True confessions: I counted yesterday, before I hid them from the prying eyes of my gardening friends, 21 small pots (4 inchers) of plants that need to go in the ground pronto. Let me put it this way, if they don’t get planted this week, I might as well kiss them goodbye. I am not going to do the math on this, but suffice it to say, if I blow it, I might as well light a match to a C note. Will I ever learn not to buy a plant if I don’t have a place for it?. Arrrrrgggggh. Its definitely akin to my fabric habit. I hoard fabric. There. Out in the open. Is there a 12 step program for plantaholics?

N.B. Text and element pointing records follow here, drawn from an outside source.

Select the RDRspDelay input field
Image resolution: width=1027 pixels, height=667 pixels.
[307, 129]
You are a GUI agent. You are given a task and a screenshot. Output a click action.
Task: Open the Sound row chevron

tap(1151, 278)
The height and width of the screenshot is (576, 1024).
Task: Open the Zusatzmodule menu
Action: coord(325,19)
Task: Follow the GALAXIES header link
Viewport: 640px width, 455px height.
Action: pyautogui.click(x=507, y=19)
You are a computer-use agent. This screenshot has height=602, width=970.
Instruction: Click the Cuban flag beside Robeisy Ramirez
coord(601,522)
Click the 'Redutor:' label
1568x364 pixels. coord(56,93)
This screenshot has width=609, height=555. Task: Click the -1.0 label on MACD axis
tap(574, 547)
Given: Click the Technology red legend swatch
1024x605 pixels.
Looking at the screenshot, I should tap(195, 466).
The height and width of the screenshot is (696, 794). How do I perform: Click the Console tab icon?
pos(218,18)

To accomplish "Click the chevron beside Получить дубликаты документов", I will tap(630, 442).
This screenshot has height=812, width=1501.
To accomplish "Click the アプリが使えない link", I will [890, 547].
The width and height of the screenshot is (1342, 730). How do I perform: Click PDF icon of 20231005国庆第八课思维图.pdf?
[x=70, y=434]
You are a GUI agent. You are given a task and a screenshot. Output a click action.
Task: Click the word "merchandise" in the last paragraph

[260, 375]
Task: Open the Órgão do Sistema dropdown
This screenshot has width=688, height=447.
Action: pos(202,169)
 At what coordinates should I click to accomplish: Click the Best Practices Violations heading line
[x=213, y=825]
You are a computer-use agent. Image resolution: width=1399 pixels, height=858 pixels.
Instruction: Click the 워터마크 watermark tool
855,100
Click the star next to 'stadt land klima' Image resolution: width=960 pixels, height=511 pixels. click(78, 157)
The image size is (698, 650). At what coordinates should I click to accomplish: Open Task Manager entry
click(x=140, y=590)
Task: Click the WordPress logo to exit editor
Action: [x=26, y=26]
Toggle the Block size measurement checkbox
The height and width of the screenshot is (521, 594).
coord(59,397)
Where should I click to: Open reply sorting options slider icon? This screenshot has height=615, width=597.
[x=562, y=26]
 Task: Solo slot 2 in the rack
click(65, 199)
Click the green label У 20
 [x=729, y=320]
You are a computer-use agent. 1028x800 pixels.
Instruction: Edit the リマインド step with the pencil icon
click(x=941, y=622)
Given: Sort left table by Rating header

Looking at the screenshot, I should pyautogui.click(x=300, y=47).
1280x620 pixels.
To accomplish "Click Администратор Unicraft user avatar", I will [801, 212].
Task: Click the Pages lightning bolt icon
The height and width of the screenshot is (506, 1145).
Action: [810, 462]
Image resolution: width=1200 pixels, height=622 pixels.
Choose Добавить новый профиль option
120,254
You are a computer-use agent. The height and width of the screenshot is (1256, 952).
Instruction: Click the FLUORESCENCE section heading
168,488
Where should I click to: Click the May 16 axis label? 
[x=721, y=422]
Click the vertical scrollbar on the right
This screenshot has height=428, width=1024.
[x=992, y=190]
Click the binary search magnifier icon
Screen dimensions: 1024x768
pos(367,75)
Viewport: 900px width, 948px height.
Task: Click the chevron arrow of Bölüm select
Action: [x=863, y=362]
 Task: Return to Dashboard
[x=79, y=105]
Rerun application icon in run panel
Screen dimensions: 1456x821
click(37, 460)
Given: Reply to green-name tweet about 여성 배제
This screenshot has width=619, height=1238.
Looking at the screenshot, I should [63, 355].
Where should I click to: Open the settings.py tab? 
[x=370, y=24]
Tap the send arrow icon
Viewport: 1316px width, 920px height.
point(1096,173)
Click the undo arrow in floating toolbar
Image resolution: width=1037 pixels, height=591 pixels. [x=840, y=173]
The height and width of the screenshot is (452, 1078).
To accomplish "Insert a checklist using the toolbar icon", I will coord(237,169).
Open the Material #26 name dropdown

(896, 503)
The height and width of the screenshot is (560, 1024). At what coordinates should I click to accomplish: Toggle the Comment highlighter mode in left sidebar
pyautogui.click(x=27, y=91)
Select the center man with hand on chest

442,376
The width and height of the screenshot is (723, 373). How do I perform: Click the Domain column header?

I am planning to spend the next few mornings in the garden taking advantage of the cooler temps. The afternoons will be for catching up on my writing about Idaho Gardens. Next weekend, a big treat for me: the Sawtooth Botanical Garden tour in central Idaho. My chance to be a tourist in OPGs. Other Peoples’ Gardens. I am so looking forward to it. I’ve also been on the prowl for gardens for the 2010 garden tour in Boise. Man, you get some strange looks when you start cruising the alleys, the same ones, again and again and again, trying to get a look inside the back fence.

Until next week, be cool.

Your pal,
MA

ps, I forgot to tell you, my Cueball squash bit the dust. Actually, the little darling was yanked out of the bed by its head and left to wither and die in the heat. We are not even gonna talk about who committed such an offense, just know it wasn’t me.